In its submission to the National Energy Regulator on the request for tariff increases, Eskom has assured South Africans that there are no plans for load shedding in the near future.
The power utility further stated that the requested hikes are not meant to recover monies lost through corruption or load shedding. The Northern Cape’s public hearing on the proposed 20.5% tariff increase for the 2022/2023 financial year took place virtually this afternoon.
According to a study done by Eskom, the country suffered a R35-billion loss in economic damage – over a period of 12-years – due to load shedding.
“I just would like to point out that we absolutely, absolutely make sure that we do not recover any revenue that is related to the load shedding volumes. And we do this in our regulatory clearing accounts. And as mentioned by our CFO yesterday Eskom does not plan to load-shed. Our production plan is geared towards making sure that we can meet the need of demand that is required. So there is no planning; in forward-looking, there is no plan for load shedding,” Eskom’s General Manager, Hasha Tlhotlhalemaje explains.
Eskom says the agricultural sector was the hardest hit by load shedding during the 2018/2019 financial year. It says the sector’s economic growth was reduced by 5%. This emerged during the Northern Cape’s virtual hearings conducted by Nersa on Eskom’s request for a 20% tariff increase.
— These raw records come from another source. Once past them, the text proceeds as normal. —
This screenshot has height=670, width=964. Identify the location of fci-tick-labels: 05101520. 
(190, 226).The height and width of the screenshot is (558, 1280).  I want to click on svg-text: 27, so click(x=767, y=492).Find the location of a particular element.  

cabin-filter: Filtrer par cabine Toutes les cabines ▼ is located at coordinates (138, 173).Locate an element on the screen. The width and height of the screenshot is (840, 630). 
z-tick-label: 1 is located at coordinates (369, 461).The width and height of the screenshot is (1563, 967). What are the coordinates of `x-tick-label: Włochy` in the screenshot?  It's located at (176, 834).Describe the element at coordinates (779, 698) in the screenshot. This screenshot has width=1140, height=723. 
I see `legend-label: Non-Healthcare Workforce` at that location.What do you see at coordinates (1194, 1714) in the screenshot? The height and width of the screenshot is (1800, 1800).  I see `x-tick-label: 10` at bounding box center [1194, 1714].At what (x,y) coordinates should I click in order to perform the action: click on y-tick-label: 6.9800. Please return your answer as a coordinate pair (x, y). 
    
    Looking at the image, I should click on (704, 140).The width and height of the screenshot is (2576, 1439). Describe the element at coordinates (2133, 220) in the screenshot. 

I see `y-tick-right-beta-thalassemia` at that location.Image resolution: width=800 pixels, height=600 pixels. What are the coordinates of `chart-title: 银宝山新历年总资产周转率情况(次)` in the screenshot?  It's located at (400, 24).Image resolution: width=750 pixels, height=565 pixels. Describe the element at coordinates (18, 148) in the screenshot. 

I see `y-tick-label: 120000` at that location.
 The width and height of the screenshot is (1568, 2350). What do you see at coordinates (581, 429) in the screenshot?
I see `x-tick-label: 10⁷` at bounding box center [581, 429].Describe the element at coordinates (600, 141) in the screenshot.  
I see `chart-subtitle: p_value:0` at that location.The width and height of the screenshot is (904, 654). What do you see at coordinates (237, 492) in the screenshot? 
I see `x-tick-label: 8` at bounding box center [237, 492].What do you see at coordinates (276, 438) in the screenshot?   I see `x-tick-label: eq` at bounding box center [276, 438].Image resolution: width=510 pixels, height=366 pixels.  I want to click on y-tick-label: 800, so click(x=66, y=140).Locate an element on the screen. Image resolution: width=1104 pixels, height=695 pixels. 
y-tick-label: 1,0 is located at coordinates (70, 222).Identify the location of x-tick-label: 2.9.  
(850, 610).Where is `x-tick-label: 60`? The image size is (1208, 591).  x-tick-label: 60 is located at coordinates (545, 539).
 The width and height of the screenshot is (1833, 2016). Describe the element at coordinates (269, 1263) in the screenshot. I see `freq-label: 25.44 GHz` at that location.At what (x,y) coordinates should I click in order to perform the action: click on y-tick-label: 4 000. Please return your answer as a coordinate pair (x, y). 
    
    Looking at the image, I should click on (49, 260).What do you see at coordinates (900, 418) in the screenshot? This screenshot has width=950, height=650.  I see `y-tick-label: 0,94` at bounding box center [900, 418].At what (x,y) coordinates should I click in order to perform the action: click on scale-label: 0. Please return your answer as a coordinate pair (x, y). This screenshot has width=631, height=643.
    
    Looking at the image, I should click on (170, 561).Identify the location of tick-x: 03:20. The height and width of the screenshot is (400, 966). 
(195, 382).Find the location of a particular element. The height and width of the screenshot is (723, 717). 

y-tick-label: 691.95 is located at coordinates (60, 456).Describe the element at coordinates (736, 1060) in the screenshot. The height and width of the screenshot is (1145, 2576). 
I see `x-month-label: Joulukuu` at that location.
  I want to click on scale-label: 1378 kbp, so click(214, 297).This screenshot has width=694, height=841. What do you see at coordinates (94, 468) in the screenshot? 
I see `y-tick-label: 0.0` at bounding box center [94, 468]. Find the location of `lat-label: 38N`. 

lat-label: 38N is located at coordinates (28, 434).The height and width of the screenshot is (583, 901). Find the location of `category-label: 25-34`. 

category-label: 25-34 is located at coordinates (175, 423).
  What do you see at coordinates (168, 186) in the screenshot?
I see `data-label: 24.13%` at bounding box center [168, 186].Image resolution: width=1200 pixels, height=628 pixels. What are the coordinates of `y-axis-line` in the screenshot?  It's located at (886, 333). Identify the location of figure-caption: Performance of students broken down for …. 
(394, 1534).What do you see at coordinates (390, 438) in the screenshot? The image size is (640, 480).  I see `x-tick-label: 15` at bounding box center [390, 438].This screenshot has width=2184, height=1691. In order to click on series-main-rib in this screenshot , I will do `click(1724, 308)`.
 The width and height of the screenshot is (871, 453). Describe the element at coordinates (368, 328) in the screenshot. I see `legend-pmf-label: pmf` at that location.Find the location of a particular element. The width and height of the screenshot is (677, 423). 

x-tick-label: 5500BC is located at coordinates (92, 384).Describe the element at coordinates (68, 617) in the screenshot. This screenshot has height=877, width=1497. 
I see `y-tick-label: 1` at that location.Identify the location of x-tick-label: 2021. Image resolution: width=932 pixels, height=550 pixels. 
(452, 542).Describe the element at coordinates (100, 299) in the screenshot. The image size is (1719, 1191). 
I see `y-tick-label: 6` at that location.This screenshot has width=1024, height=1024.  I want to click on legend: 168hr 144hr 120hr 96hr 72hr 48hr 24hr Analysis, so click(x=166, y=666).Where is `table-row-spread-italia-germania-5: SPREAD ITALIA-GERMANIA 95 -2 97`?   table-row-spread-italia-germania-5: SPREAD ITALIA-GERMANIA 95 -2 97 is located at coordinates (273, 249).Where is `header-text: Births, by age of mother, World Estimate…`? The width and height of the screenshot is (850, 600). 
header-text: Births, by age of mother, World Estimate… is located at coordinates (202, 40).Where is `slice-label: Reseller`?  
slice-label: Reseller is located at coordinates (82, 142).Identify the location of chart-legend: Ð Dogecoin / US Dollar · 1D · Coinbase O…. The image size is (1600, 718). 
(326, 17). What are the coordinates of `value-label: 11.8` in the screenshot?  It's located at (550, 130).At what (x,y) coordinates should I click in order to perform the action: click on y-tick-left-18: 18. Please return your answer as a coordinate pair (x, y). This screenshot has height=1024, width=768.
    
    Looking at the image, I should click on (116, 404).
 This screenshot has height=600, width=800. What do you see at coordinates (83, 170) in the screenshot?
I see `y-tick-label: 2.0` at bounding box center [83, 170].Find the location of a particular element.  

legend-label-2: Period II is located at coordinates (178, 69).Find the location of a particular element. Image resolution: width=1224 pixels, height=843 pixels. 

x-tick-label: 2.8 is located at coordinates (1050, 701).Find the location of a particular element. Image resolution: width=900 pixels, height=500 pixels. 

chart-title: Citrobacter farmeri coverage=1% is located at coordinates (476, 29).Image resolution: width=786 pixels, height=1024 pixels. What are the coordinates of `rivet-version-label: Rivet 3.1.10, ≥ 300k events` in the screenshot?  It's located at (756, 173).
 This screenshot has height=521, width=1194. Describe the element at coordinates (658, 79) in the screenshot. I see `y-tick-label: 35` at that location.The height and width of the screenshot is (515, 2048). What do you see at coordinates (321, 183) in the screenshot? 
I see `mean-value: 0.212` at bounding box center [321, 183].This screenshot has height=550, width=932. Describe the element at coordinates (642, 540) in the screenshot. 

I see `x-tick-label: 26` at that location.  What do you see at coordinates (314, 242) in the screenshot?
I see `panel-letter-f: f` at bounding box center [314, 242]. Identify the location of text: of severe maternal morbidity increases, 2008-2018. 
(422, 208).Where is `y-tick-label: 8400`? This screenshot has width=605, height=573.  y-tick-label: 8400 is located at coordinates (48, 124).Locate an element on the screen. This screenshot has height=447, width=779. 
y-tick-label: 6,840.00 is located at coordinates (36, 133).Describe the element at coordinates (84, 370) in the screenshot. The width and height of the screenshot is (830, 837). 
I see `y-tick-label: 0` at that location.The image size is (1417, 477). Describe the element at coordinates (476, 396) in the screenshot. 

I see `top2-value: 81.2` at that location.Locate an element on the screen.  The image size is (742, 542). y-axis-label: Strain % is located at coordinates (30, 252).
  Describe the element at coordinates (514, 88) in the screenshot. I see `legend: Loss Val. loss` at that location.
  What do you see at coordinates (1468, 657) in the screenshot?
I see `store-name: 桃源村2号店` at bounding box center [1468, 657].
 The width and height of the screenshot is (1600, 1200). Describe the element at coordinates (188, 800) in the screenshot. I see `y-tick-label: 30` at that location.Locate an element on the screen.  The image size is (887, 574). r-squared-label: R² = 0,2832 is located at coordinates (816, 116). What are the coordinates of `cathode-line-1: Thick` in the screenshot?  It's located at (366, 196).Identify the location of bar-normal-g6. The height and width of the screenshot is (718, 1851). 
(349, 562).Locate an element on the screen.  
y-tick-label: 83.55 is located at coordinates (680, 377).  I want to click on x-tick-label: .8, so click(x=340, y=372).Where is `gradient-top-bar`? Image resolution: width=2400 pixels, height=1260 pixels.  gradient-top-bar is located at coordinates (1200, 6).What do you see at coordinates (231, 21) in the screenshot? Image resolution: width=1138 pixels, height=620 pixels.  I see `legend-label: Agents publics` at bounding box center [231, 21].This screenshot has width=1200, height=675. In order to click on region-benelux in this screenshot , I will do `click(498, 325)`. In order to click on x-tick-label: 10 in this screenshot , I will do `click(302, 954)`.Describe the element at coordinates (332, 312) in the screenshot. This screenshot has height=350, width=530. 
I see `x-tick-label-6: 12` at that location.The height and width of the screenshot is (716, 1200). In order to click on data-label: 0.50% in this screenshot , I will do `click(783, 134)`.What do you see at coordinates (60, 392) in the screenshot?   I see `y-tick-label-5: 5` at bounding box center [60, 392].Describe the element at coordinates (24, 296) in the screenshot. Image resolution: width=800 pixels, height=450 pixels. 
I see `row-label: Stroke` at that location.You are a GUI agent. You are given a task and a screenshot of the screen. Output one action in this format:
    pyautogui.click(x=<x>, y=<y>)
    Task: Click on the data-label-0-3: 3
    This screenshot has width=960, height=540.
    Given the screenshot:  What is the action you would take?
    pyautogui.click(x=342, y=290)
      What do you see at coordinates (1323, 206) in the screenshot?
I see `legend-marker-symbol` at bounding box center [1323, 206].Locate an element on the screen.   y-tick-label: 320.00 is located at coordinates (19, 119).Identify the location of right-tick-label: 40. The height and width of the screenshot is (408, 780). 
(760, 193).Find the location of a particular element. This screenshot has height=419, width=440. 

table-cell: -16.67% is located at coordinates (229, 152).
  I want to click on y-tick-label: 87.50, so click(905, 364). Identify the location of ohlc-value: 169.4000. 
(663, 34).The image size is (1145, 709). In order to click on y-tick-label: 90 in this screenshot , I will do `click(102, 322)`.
“An aspect that came out of the study we looked at the impact on GDP growth per sector. There is an uneven impact on economic sectors. With your agricultural sector taking the brunt of the impact and having their 2018/2019 period having their economic growth reduced by almost five percent. And, then following up on that the utilities and the manufacturing sectors were the next hardest hit. Certain sectors like the financial and personal service sectors for a minimum impact in terms of their economic growth,” says Eskom’s Ulrich Minnaar.